***** SOURCE MATERIAL *****

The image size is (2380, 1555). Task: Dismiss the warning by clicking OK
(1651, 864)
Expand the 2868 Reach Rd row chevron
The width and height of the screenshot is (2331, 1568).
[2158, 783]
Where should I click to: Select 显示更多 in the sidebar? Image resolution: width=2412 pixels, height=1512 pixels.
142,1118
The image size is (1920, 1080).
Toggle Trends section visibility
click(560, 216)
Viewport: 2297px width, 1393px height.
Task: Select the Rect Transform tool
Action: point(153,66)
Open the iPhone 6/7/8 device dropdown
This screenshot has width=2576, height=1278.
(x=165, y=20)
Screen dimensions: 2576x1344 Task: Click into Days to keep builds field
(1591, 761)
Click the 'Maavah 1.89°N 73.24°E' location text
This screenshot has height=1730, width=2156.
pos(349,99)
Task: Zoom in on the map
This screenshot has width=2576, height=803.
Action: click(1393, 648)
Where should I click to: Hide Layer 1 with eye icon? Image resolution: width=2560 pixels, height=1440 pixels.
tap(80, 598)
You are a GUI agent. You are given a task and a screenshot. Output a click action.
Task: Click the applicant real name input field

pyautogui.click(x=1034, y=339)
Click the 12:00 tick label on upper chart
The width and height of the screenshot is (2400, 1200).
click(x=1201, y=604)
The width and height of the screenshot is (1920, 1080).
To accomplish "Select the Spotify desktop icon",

*****

WHAT NEEDS TO BE DONE:
Give back the line containing "Task: Click the" and all the lines after it through the end of the records, unchanged.

TASK RESPONSE:
Task: Click the applicant real name input field

pyautogui.click(x=1034, y=339)
Click the 12:00 tick label on upper chart
The width and height of the screenshot is (2400, 1200).
click(x=1201, y=604)
The width and height of the screenshot is (1920, 1080).
To accomplish "Select the Spotify desktop icon",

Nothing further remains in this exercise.